Josaphat-Robert Large left Haiti at the end of 1963, after being arrested during a student strike against the regime of Papa Doc Duvalier. In New York, he studied English at Columbia University and photography at New York institute of Photography. He was a founding member of La Troupe de Théâtre Kouidor (Theatre group Kouidor) and frequently wrote for Haitian newspapers such as Haïti Progrès, Haïti en Marche, Le Nouvelliste and Lire Haiti.

Death
Large died of cancer in 2017.

Selected works
Nerfs du vent – Compilation of Poems, Paris, 1975. Rev. ed. Publisher: Ruptures, Washington DC, 2013
Chute de mots – Compilation of Poems, Paris, 1989
Les sentiers de l'enfer – Novel, Paris, 1990
Pè Sèt ! – Compilation of Poems Written in Creole, Miami, 1994, reed. 1996
Les récoltes de la folie – Novel, Paris, 1996
Les terres entourées de larmes – Novel, Paris, 2002
Keep on Keepin'On, English translation of Pè Sèt ! by Jack Hirschman, iUniverse, 2006
Rete! Kote Lamèsi – Novel written in Haitian Creole, Port-au-Prince, 2008.
Partir sur un coursier de nuages – Novel, Paris, 2008.
Échos en fuite – Compilation of Poems, Paris, 2010
Istwa Nanm Mwen – Compilation of Poems Written in Haitian Creole, Port-au-Prince, 2010
Jérémie et sa Verdoyante Grand'Anse – Photography and Poems, Coconut Creek, 2012
Le Domic'île – Compilation of Poems, New York, 2012
Rekot Powetik – Poems from Students of Ecole Normale de Marfranc, in French and Haitian Creole, Edited by Josaphat-R Large, Ruptures, Washington, 2013
Mississippi Blues – Novel, published by Ruptures, Washington, D.C., 2015

Compact discs
Eko Dlo [LaGrandans debòde] – Poems in Creole with background music by Haitian pianist Eddy Prophète, Montréal, 2006
5 Années de Textes et de Chansons des Vendredis littéraires, Poems in French and in Creole by Frankétienne, Lyonel Trouillot, Claude Pierre and Josaphat-Robert Large, August 2000.

Play
La voix du Bisaïeul – Play in French (Stage Director Max Kénol), New York July 1998
Dany Laferriere en pyjama – Presented at United Nations (Stage Director Max Kénol), New York, February 2014 
Les colis de la traite – Play written for La Semaine des victimes de l'esclavage for United Nations, (Stage Director Max Kénol), NY 2014

Short Story
Rosanna – Mystery fiction in "Haiti Noir", Edited by Edwidge Danticat, Akashic Books, New York, 2011
 Dark Days in Port-au-Prince, Exquisite Corpse, Part 5 by J-R Large, Part 2 by Ibi Zoboi,Part 1-6 by Roxane Gay, Part 3 by Jessica Fievre, Part 4 by K Ulysse, Akashic Books, Brooklyn, NY, 2014

Further reading

References & Studies
Frantz-Antoine Leconte Josaphat-Robert Large, la Fragmentation de l'être.
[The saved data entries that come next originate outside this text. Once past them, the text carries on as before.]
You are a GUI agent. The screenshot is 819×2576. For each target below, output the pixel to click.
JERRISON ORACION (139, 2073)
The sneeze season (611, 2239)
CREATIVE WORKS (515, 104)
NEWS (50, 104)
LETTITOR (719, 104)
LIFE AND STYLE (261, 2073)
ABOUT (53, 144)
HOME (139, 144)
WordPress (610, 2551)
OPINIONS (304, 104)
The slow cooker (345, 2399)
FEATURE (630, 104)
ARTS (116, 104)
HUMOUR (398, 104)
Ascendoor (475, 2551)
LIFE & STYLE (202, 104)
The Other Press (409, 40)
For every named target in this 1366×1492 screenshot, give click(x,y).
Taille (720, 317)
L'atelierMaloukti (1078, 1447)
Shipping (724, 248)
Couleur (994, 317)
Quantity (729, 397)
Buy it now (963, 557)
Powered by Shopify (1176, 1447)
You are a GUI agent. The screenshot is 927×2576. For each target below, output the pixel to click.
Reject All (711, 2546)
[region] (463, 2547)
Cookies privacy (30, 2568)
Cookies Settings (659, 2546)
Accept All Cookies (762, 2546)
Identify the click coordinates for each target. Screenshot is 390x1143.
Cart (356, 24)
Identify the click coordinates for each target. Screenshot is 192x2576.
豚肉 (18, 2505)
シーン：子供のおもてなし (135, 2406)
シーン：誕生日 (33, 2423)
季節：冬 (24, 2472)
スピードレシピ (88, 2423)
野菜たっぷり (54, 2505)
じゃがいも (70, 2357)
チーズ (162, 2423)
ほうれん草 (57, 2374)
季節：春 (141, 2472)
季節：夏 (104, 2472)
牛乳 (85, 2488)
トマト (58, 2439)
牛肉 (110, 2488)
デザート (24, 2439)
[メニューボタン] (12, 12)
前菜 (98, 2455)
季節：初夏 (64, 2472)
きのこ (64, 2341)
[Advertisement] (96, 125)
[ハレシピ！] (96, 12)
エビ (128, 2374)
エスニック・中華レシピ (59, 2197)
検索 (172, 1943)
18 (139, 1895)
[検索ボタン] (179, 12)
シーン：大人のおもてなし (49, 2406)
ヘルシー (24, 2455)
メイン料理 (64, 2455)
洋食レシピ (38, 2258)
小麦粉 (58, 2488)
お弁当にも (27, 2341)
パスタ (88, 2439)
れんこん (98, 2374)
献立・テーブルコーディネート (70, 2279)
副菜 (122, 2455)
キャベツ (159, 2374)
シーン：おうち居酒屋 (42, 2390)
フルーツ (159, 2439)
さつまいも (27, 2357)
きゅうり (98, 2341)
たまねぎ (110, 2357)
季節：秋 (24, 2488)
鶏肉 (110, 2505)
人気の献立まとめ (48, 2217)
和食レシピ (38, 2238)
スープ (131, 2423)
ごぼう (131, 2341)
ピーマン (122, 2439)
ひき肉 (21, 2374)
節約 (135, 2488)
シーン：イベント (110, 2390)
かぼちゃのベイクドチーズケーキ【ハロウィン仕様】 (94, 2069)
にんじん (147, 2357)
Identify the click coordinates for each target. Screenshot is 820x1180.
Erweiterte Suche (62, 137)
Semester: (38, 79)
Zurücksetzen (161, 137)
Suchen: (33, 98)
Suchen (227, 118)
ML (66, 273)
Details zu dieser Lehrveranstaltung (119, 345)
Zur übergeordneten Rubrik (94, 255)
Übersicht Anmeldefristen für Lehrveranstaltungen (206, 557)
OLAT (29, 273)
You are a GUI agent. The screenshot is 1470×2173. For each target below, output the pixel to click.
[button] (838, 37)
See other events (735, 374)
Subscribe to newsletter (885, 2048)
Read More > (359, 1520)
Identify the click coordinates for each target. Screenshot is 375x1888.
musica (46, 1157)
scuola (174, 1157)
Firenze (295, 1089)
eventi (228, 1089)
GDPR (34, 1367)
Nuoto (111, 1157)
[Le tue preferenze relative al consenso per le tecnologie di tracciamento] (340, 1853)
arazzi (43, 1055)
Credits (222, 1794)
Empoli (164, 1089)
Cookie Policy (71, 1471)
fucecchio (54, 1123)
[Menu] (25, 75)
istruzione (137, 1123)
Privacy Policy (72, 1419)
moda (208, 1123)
L'Harmattan, Paris, Collection Espaces littéraires, January 2009.
Patrick Dorsainvil Josaphat-Robert Large, La grande première à New York.
DVD by Haitian Treasures, Brooklyn, 2010

Selected articles
Frantz-Antoine Leconte: Sur les traces de Josaphat-Robert Large, Colloquium at Fordham University, March 2006.
Hugues St-Fort: Histoire et Discours dans les Terres entourées de larmes de J-R Large, Colloquium at Fordham University, March 2006
Robenson Bernard: Un Roman ardent et lumineux, Le Nouvelliste, August 2008
Jean-Claude Charles: Un vrai écrivain dans la fausse maison de Mickey Mouse, Haiti-en-Marche #13, March 1996
Lyonel Trouillot: Lamèsi entre Rêve et Réalité, Le Matin, December 22–29, 2008

Awards
Prix littéraire des Caraïbes 2003 [Caribbean literary Prize] given by L'Association des Ecrivains de langue française (The Association of French writers)
Finaliste Concours Ouessant, 2002 (Finalist Ushant literary contest, in August 2002).
Nominated for Haitian Grand Literary Prize in 2004, at the Miami Book Fair International of 2004.
Finaliste Carbet Prize 2008 with Novel Partir sur un coursier de nuagesReferences

Further readingOpen Gate, An anthology of Haitian Creole Poetry, by Paul Laraque and Jack Hirschman, Curbstone Press, Willimantic, Connecticut, 2001. Literary criticism.Anthologie de la poésie haïtienne,[A Century of Haitian poets], by Rodney Saint-Eloi and Lyonel Trouillot, Mémoire d'encrier Montréal, 2003.Literary criticismFigures d'Haïti, [35 Poets for our time], by Jacques Rancourt, Le Temps des Cerises.  Paris, 2005. EssayWho is Who in Haitian Diaspora, Féquière Vilsaint & Maude Heurtelou,  EducaVision, Coconut Creek, 2008. EssayJosaphat-Robert Large, la Fragmentation de l'être'', editor: Frantz-Antoine Leconte, l'Harmattan, Paris, February 2009. Essay.

External links

Official Site: with breath taking photos of a few cities in Haiti 
Author file at île en île (in French): with biography, bibliography, links and audio recording
Poems by Josaphat-Robert Large and Félix Morisseau-Leroy translated into English, chosen by Mute Magazine of London to illustrate articles of Volume 2 #3 describing slums in places like Haiti and Brazil. Mute, volume 2 #3, August 2006. 
On a Publishers' Website in France :l'Harmattan

Videos
 (Talk with Anthony Phelps) (in French)
 (Reading of a poem in Creole by the author)
 (Reading of a poem in French by the author)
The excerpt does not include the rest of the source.